A device that measures eye movements could provide an affordable way to track the effectiveness of advertisements by measuring how many people look at advertising hoardings and screens.
Called eyebox2, the portable device was developed at Queen’s University, Canada. It uses a camera that monitors eye movements in real time and automatically detects when a person is looking at it from up to 10m away, without calibration. Until now, such eye-trackers have been ineffective beyond 60cm as they required people to remain stationary, needed personalised calibration to function, and cost more than $25,000. The new walk-up-and-use eye is available at a fraction of that cost.
‘This camera mimics eye contact perception in humans, allowing us to pinpoint quite accurately what plasma screen or product shelf people are looking at,’ said Dr Roel Vertegaal, director of the Human Media Laboratory at Queen’s and inventor of the technology.
While the impact of internet ads can be measured by the number of hits on a web site, it is much harder to assess the effectiveness of plasma screens that target people in shopping centres, restaurants and other public places. The Queen’s invention gives advertisers a tool to accurately measure how much attention something receives, whether on a plasma panel, a billboard, or as the result of its placement on a supermarket shelf.

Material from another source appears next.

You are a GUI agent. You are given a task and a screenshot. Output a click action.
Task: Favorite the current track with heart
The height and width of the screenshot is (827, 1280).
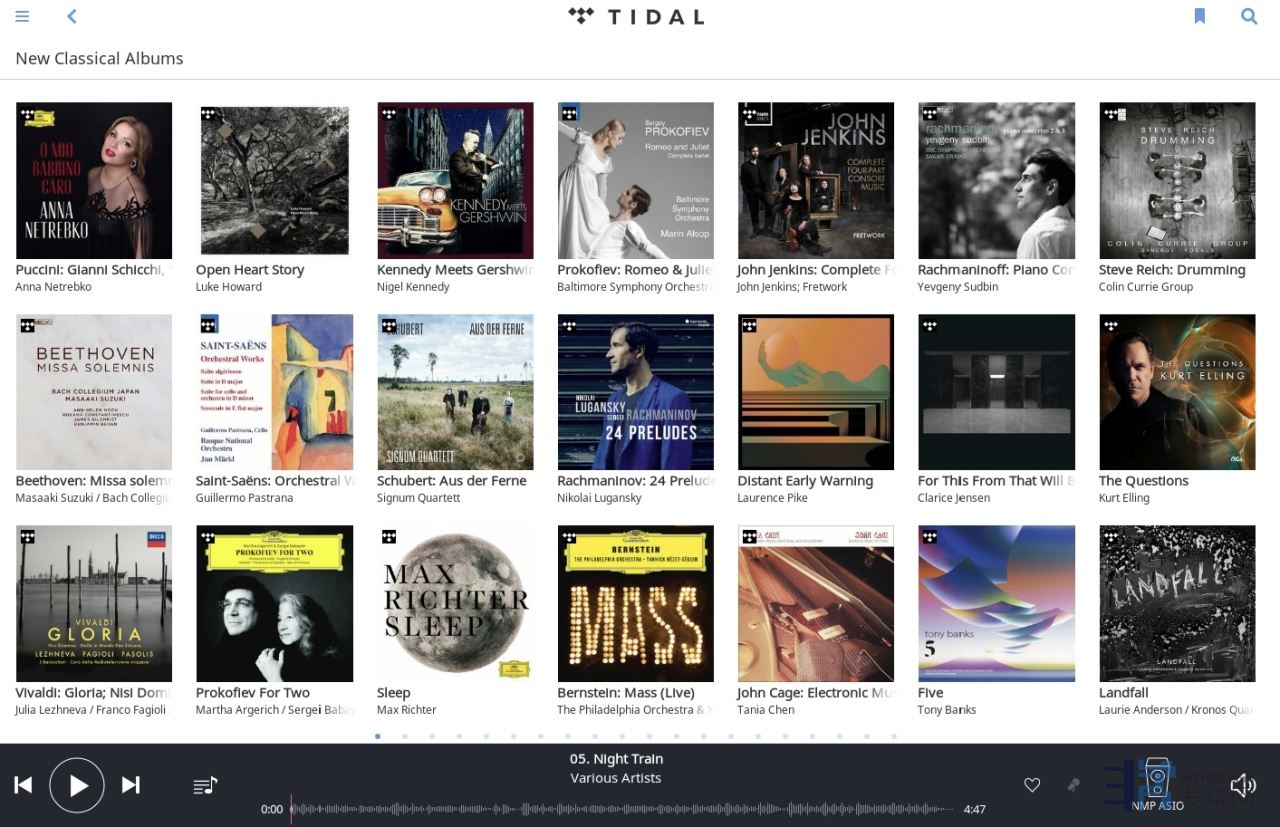click(1032, 785)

’We’ve been striving for the last 15 years to make eye tracking a mass input device as useful and convenient as a mouse,’ Vertegaal said. ‘Now we have a growth market in advertising, and a product that’s small enough, cheap enough, and able to work at a much longer distance, and in walk-up-and-use scenarios. I think it represents a real breakthrough that will later on help people work better with computers in ways currently that are unthinkable.’
Developed from their research into Attentive User Interfaces, the technologies reflect a novel approach to human-computer interactions. The focus of the research is on making everyday devices more attentive to their users by ‘sensing’ when it is appropriate to interact with them. Future potential uses include attentive computers, cellphones and household appliances.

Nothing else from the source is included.